Находясь в Швейцарии, тов. Ленин много размышлял о революции. Он все продумал: государственные языки этой славной страны - французский, немецкий и итальянский. Бунт раскинется на всю Европу, ведь военным разрешено хранить табельное оружие дома, и, должным образом сагитированные, они примутся палить во врагов революции. Тем временем революция происходила в России, и Ленин был вынужден несколько скорректировать свои прозападнические настроения, дабы вернуться домой, не растратив пыла. Ильич эмпирически доказал, что существуют народы, испытывающие натуральную ненависть к капитализму. Наверняка на палубе "Granma" Эрнесто Че Гевара вспоминал заветы учителя. Может быть, в боливийской сельве, трясясь и харкая, как огромная залаявшая такса, он искренне верил в то, что коммунизм близок.
Эрнесто считал, что сознание людей можно, как реку, повернуть в другое русло. Он, красавчик, уповал на растворение индивида в разрушительном экстазе - сам о том нисколько не ведая, превратил революцию в неореволюцию. Как политическая группа отряд Че, по всей видимости, не состоялся - то был эстетический коллапс на самом левом фланге кубинского движения протеста. В отличие от предельно пристойного Ленина Эрнесто оказался уголовником расширенного масштаба. Если, следуя классификации Хаким-бея, мы станем делить людей на обывателей - чиновников Системы, интеллигентов, обслуживающих Систему с разной степенью капризности, и маргиналов, нужно признать, что на ранних стадиях Эрнесто вышел за предел течения, объявил реальности романтический джихад.
В условиях неотвратимой замены антибуржуазного бешенства масс на банальную диктатуру Че смог сохранить себя лишь ценой замены своих политических задач эстетическими. Че был тем, кто приравнял идею революции к экстазу, сродни сексуальному. Отбросив внятные исторические предпосылки для грандиозной бойни, он выпустил зверя полного отрицания.
Кажется, его пытали на рассвете в осаждаемой изголодавшимися орангутангами халупе, но признаваться было в сущности не в чем.
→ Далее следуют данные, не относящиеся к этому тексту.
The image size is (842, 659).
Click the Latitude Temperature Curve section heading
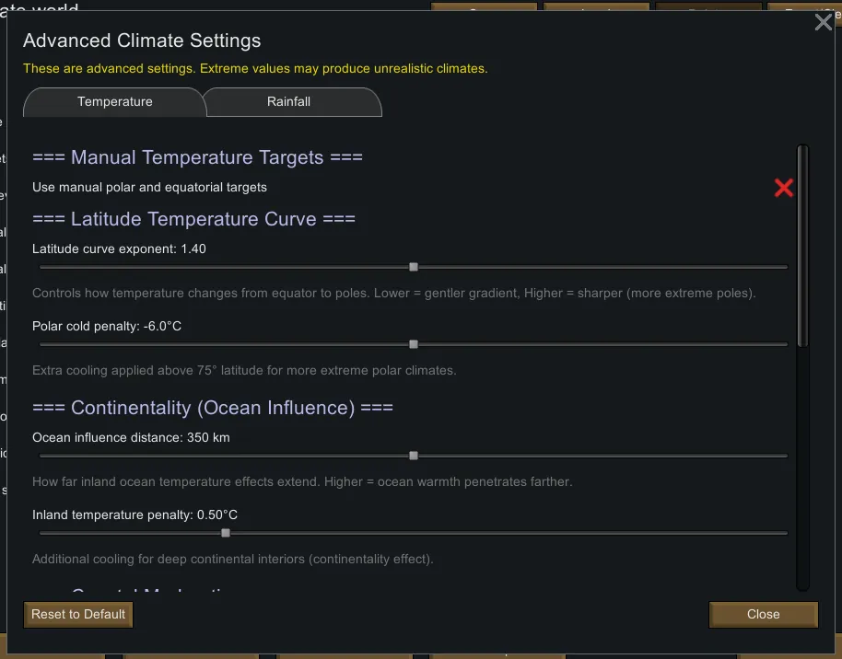(x=193, y=219)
Он не исповедовал идей, после себя ни одной не оставил. В его стремлении опередить процесс революционного развития каких-то ничтожных стран различим не личностный экспромт, а творческая импотенция. Мальчик из зажиточной семьи, студент, подаривший своему социальному классу плюшевого медвежонка, бунтарь без дара бунтовать... Станцевав на гробу обывательских ценностей, Эрнесто лишил себя обывательских радостей и на пике революционного волюнтаризма ощутил свое бесплодие.
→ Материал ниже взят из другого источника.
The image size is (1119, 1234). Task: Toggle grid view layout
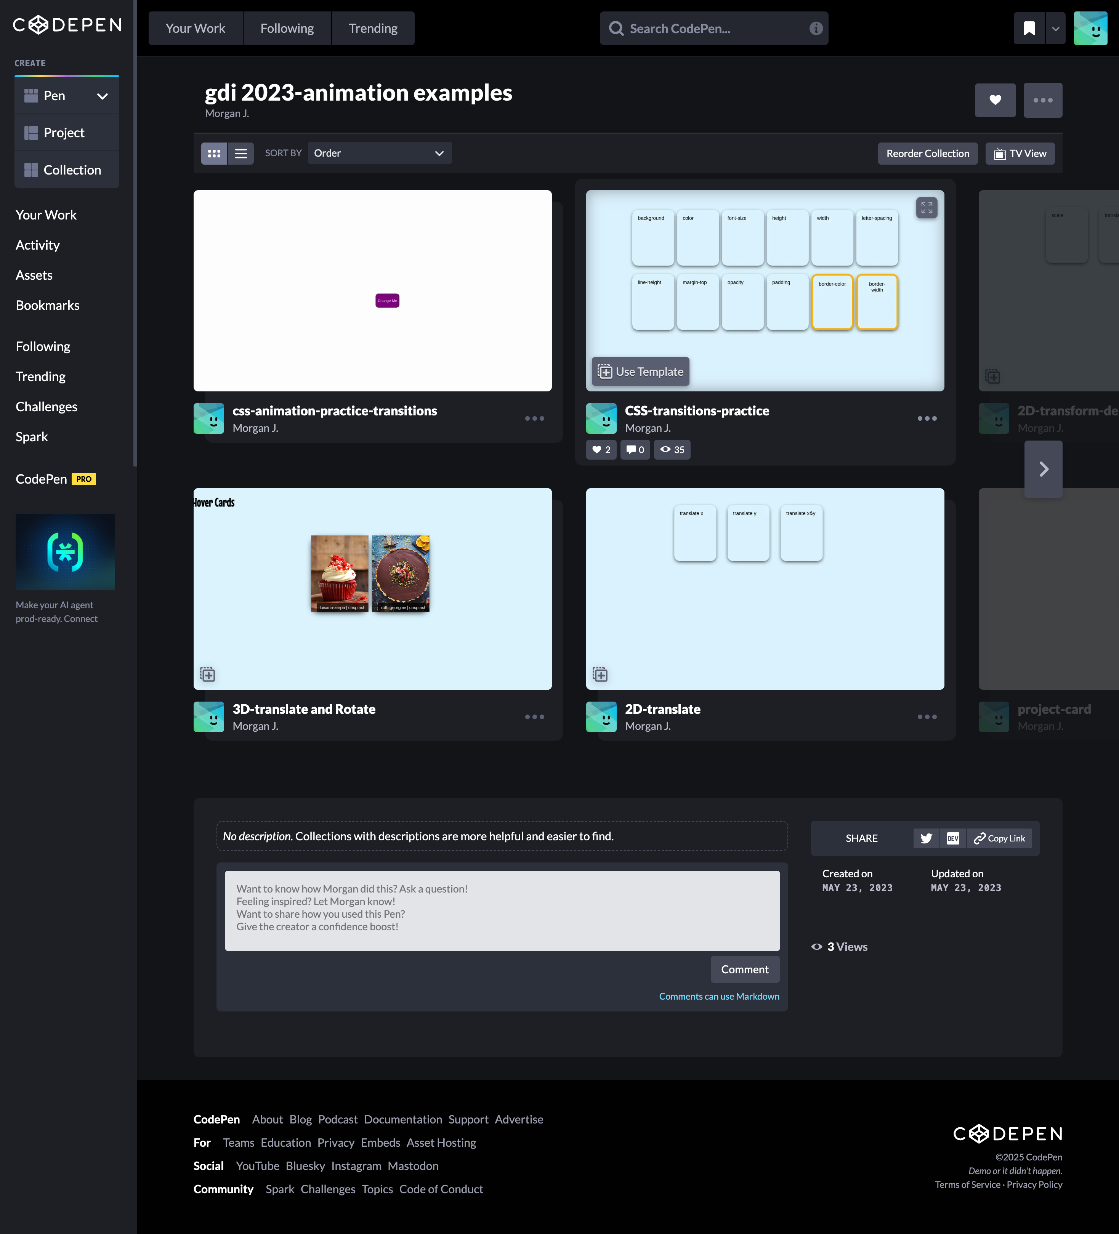[214, 153]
Он, очевидно, страдал своего рода гиперкритичностью. Усиливая негативные стороны социального мира, увы, не обладал внутренним позитивом и в некий момент превратился в критического паразита. Призывая к свержению эксплуататорских режимов, Че сам не заметил, как начал от них питаться. Иными словами, стимулом его деятельности было всякое, даже несущественное несовершенство - он не желал поверить, что привычки обходятся людям дешевле мужества - особенно привычка жрать. По большому счету Че превратился в обывателя от революции. Его навязчивый нигилистический пафос в чем-то сродни разговорам о продуктах и комедиях.
Я слышал, что недавно в Москве открылся ресторан "Че Гевара". Официантки там ходят в хаки, а на стенах - красные лозунги.
Это именно то, чего Эрнесто заслужил.